Le nouveau système, baptisé Hériva, a été lancé le 1er avril 2010. Il associe une navette urbaine à heures fixes à l’intérieur d’Héricourt et un TAD qui couvre les 20 communes de la Communauté de communes avec 70 points d’arrêts potentiels. Après une simple inscription, les usagers peuvent appeler la veille d’un trajet au 0810 070 400 pour convenir des points de ramassage, de dépôt et des horaires.
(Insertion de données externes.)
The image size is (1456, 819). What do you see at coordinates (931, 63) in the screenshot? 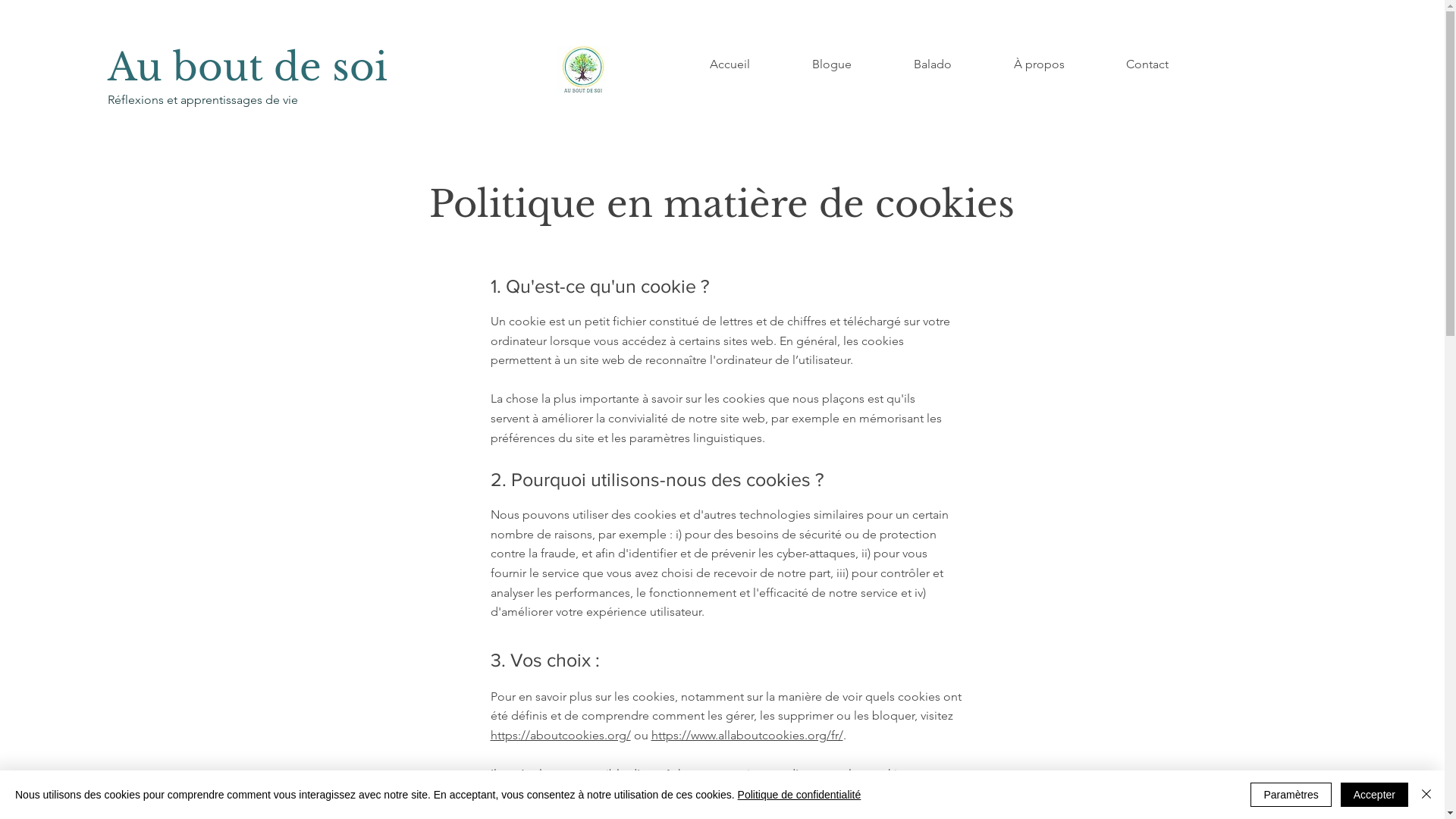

Ce système permet notamment de rejoindre le centre-ville d’Héricourt, sa Gare SNCF mais offre aussi une correspondance avec les bus d’Optymo (à Bavilliers ou Essert) et de la CTPM (au Mittan à Montbéliard). A noter qu’Hériva est accessible avec le Pass’Ok, titre de transport unique à 4,50 € pour l’ensemble des réseaux de transports de l’Aire urbaine (lien).

Après un mois et demi d’exploitation, Hériva a vendu 1 600 tickets à 2 € l’unité (1,5 € si acheté en carnet de 10), ce qui est considéré comme un bon début. Ce type de service doit en effet s’inscrire dans la durée pour être approprié par les usagers potentiels. Un travail de pédagogie en continu doit être effectué.

 

Plus d'infos sur Hériva : http://www.cc-pays-hericourt.fr/rubrique.php?id=13
Ci-dessous : reportage de France 3 au lancement du service Hériva.

 

 

La CC3C est de la partie

Dans la même veine qu’Hériva, la Communauté de communes des Trois Cantons expérimente son propre TAD. Avec la bénédiction du Conseil général du Doubs, le service baptisé « Mobilité » est exploité par la société VAD (Valeur Ajoutée au Déplacement) et permet des trajets pour le tarif unique de 4 euros dans un rayon de 15 km au-delà des limites des Trois Cantons de façon à pouvoir rejoindre notamment le Pays de Montbéliard.

S’il est concluant, ce système pourrait être étendu aux autres communes de la partie sud du Doubs, qui sont désormais les dernières à ne bénéficier d’aucune solution de transport : la Vallée du Rupt, le secteur de Pont de Roide (hormis Pont-de-Roide et son Rudibus (en savoir plus) et les Balcons du Lomont).
 
 
 
Rappelons en conclusion que le SMAU a inscrit le TAD parmi les axes du Contrat de pays, et qu’il a à ce titre participé au lancement d’Hériva. Il est fondamental pour la cohésion territoriale de l’Aire urbaine que chacun puisse se déplacer vers n’importe quel point du territoire par les transports en commun et donc de favoriser dans notre bassin de vie l'émergence d'un "transport pour tous".